## Problem requirements
Arrange every line of the records below as a numbered list, leaving out blank lines.

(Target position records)
+--
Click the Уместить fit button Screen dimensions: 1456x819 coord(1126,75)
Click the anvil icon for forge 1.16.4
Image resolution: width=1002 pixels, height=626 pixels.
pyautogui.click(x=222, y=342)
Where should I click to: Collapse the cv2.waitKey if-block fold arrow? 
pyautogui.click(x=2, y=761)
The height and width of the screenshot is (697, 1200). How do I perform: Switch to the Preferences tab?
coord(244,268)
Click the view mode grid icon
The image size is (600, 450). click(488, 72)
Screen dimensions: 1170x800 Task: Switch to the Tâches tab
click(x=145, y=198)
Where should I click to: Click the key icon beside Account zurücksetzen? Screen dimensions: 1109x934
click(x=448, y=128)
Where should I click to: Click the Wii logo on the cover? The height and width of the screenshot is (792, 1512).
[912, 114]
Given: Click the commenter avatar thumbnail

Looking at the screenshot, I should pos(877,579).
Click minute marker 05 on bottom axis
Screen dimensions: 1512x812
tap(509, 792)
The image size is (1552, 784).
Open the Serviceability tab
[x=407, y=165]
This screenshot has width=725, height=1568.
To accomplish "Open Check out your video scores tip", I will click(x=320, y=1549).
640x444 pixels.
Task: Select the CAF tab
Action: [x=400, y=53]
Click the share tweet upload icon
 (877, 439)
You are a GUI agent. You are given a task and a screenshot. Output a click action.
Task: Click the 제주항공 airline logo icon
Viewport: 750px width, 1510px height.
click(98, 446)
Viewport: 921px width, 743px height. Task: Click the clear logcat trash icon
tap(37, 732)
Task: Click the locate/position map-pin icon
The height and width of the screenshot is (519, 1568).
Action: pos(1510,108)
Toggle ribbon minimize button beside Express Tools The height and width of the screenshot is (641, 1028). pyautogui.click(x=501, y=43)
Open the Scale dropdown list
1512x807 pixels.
+--
## Solution to this task
1. Click the Уместить fit button Screen dimensions: 1456x819 coord(1126,75)
2. Click the anvil icon for forge 1.16.4
3. Image resolution: width=1002 pixels, height=626 pixels.
4. pyautogui.click(x=222, y=342)
5. Where should I click to: Collapse the cv2.waitKey if-block fold arrow? 
6. pyautogui.click(x=2, y=761)
7. The height and width of the screenshot is (697, 1200). How do I perform: Switch to the Preferences tab?
8. coord(244,268)
9. Click the view mode grid icon
10. The image size is (600, 450). click(488, 72)
11. Screen dimensions: 1170x800 Task: Switch to the Tâches tab
12. click(x=145, y=198)
13. Where should I click to: Click the key icon beside Account zurücksetzen? Screen dimensions: 1109x934
14. click(x=448, y=128)
15. Where should I click to: Click the Wii logo on the cover? The height and width of the screenshot is (792, 1512).
16. [912, 114]
17. Given: Click the commenter avatar thumbnail
18. Looking at the screenshot, I should pos(877,579).
19. Click minute marker 05 on bottom axis
20. Screen dimensions: 1512x812
21. tap(509, 792)
22. The image size is (1552, 784).
23. Open the Serviceability tab
24. [x=407, y=165]
25. This screenshot has width=725, height=1568.
26. To accomplish "Open Check out your video scores tip", I will click(x=320, y=1549).
27. 640x444 pixels.
28. Task: Select the CAF tab
29. Action: [x=400, y=53]
30. Click the share tweet upload icon
31.  (877, 439)
32. You are a GUI agent. You are given a task and a screenshot. Output a click action.
33. Task: Click the 제주항공 airline logo icon
34. Viewport: 750px width, 1510px height.
35. click(98, 446)
36. Viewport: 921px width, 743px height. Task: Click the clear logcat trash icon
37. tap(37, 732)
38. Task: Click the locate/position map-pin icon
39. The height and width of the screenshot is (519, 1568).
40. Action: pos(1510,108)
41. Toggle ribbon minimize button beside Express Tools The height and width of the screenshot is (641, 1028). pyautogui.click(x=501, y=43)
42. Open the Scale dropdown list
43. 1512x807 pixels.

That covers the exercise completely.